Visiting Montaña de Oro State Park
I have a California state parks wall calendar that features beautiful photos of select parks from around the state. One day I was flipping it over to the new month when I was immediately struck by its accompanying picture. It featured rocky cliffs being pounded by the sea and was simply breathtaking. I figured it was somewhere in Northern California but when I looked at the caption it identified it as Montaña de Oro State Park in San Luis Obispo County. What? That’s not far at all! Immediately, I knew that I would need to visit the park as soon as possible and a few months later I found myself atop those very same cliffs.
Montaña de Oro State Park is located just south of the quaint town of Los Osos and is comprised of 8,000 acres of cliffs, dunes, plains, canyons, beaches and hills. With only one main road most of the park is left to the wilderness with numerous hiking trails available for exploration.
I visited the park in the late fall, the day after my adventure in Pinnacles National Park.

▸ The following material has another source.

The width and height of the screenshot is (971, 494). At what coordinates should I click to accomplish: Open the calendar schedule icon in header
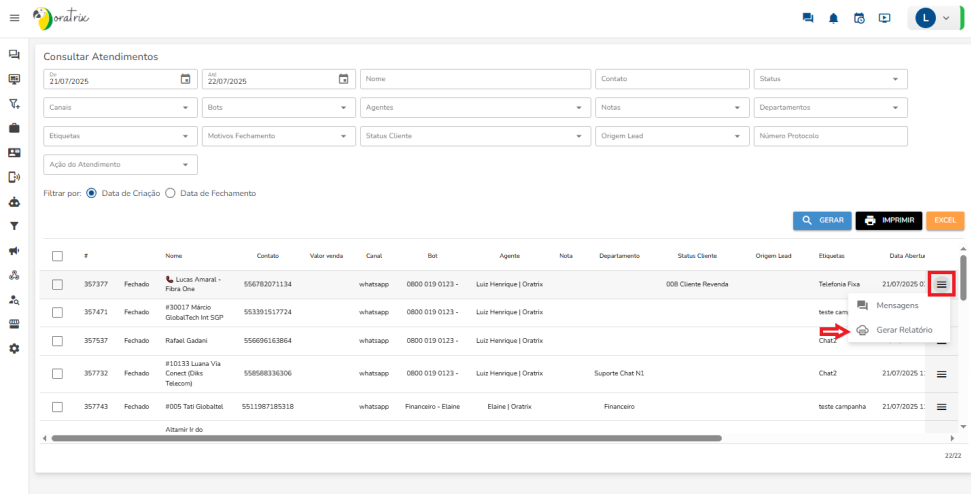click(859, 18)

After a night’s stay in Morro Bay I got up bright and early to visit the second park on my weekend itinerary. Though still sore from the day before I couldn’t resist trekking the coastal trails and stopped at practically the first one I saw upon entering the park.
Upon first entering the park there are eucalyptus groves on the left and sand dunes leading to the ocean on the right. I opted to trek the latter and was treated to a beautiful view. As I looked south along the coast I could see glimpses of the cliffs I’d been longing to visit so I made my walk a short one and continued on.
My next stop was Spooner’s Cove which provides access to the beach. Unlike most Southern California beaches the cove is covered with pebbles instead of sand and makes for a more unique walk along the shoreline (it’s one beach where I didn’t want to take my shoes off). The cove is also home to tide pools and there were many visitors scrambling over the rocks exploring.
Spooner’s Cove is named after the Spooner family who once owned what is now Montaña de Oro State Park. From 1892 to 1941 they raised livestock, farmed and operated a highly successful dairy onsite. Their ranch house still exists to this day and now serves as the park’s visitor center.
Beautifully preserved, the ranch house also includes a gift shop and a small museum presenting what life was like when the Spooners called it home.
After touring the house I headed to my final stop in the park, Bluff Trail.The four mile loop meanders along the very same ocean bluff featured in my parks calendar and I was very exited to see the view in person.
It did not disappoint. It also didn’t hurt that I happened to visit on the perfect day. The weather was clear and cool, there was a breeze in the air and the surf was gently pounding the shore. It really was an iconic California moment and reaffirmed my love for my home state and its beautiful parks. Montaña de Oro State Park is the kind of place that is picture postcard perfect and really does need to be seen in person to fully experience it. I’m so happy I was able to do just that.